American-bred Thoroughbred racehorse

Zilzal (foaled 31 March 1986 – August 13, 2015) was an American-bred, British–trained Thoroughbred racehorse. In a racing career that lasted just over five months, he won five of his six races, including the Sussex Stakes and Queen Elizabeth II Stakes. He was the Horse of the Year in England in 1989 and achieved the highest Timeform rating of the year. Zilzal was owned by Mana Al Maktoum and trained by Sir Michael Stoute. He was ridden by Walter Swinburn in all of his races. Zilzal became a stallion after retiring from racing and sired some top racehorses, including Always Loyal, Among Men, and Faithful Son.

==Background==
Zilzal was foaled on 31 March 1986, a chestnut colt, he was bred by Kentucky Select Bloodstock. He was sired by Nureyev, who finished first in the 2000 Guineas in 1980 but was disqualified for interfering with other horses. Nureyev only ran three times but became a successful stallion. Amongst his other progeny were the undefeated Fasliyev, 1000 Guineas winner Miesque, Prix de l'Arc de Triomphe winner Peintre Celebre, and Epsom Oaks winner Reams of Verse. Zilzal's dam, French Charmer, was a daughter of Le Fabuleux.

==Racing career==
Ridden by Walter Swinburn, Zilzal won his first race, a seven_furlong race at Leicester on 30 May 1989, by ten lengths from Mbulwa. At Royal Ascot, he won the Jersey Stakes by four lengths from Russian Royal, with Distant Relative, who went on to win the Sussex Stakes in 1990, a further length back in third place. He then started as the 1/4 favourite in the Criterion Stakes at Newmarket. Zilzal led throughout and beat Russian Bond by five lengths. Russian Bond was two lengths clear of Tay Wharf and Sure Gold, who finished last of the four runners.

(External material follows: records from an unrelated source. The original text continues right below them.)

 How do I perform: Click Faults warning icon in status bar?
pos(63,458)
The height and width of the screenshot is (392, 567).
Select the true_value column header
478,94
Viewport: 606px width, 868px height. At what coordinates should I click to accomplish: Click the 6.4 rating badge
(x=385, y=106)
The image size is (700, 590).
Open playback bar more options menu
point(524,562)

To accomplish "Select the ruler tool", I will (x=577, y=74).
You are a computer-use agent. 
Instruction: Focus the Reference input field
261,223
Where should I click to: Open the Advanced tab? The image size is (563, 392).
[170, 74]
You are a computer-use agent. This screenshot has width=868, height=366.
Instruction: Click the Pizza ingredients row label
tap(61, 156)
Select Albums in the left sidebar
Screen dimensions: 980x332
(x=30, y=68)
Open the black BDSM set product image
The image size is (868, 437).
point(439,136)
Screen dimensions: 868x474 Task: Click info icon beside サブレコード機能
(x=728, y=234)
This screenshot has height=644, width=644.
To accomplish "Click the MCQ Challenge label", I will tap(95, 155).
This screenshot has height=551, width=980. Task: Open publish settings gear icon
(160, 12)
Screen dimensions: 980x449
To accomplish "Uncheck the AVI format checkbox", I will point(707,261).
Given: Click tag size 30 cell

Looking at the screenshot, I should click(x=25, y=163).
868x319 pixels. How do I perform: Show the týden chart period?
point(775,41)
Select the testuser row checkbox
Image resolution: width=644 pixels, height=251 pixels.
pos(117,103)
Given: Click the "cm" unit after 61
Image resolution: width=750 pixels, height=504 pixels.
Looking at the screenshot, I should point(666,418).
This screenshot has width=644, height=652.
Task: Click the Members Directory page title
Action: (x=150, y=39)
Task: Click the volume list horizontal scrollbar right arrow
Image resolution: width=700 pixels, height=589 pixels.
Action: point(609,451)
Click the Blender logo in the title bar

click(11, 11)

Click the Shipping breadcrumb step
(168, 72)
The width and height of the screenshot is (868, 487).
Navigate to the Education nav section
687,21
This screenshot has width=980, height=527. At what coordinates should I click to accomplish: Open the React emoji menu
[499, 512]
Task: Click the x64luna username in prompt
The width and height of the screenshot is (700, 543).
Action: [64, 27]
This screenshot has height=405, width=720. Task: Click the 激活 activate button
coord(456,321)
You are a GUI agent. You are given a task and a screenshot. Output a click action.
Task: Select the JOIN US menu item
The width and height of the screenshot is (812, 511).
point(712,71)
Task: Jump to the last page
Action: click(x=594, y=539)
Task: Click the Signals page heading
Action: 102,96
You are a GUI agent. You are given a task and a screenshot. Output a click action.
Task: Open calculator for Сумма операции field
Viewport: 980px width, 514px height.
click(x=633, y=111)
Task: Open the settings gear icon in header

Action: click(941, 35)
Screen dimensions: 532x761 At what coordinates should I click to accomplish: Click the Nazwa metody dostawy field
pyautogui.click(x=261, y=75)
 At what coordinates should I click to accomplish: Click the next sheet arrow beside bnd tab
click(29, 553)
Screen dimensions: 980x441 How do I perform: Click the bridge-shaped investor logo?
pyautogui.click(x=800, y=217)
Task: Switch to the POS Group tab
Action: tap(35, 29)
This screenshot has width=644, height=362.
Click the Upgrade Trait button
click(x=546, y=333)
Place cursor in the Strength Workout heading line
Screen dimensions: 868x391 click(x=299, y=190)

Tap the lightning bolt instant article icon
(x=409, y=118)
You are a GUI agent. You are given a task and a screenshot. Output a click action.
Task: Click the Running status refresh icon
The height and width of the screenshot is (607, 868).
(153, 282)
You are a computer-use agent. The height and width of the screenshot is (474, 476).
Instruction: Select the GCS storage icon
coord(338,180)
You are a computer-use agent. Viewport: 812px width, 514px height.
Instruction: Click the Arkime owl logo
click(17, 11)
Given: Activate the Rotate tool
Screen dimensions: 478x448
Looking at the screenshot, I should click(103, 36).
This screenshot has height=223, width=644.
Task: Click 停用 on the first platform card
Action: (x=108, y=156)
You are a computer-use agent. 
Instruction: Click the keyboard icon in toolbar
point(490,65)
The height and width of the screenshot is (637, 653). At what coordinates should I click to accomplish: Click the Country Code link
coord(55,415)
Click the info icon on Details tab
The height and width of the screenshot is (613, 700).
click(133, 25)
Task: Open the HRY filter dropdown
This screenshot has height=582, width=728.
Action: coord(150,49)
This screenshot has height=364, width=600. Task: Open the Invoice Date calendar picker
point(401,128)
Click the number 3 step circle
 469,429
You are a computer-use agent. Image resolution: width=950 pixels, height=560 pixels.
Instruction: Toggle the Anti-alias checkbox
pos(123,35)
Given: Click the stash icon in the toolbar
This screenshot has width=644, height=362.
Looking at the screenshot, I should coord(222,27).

He then stepped up in class for the Group 1 Sussex Stakes at Glorious Goodwood. The previous season's winner, Warning, started as the 7/4 favourite, with Zilzal at 5/2, Markofdistinction at 3/1, and St James's Palace Stakes winner Shaadi at 7/1. As the field entered the finishing straight, Zilzal was in third place of the eight runners. He took the lead from Opening Verse with over one furlong left to run and quickened to win by three lengths from 100/1 outsider Green Line Express, with Markofdistinction a further length and a half back in third place.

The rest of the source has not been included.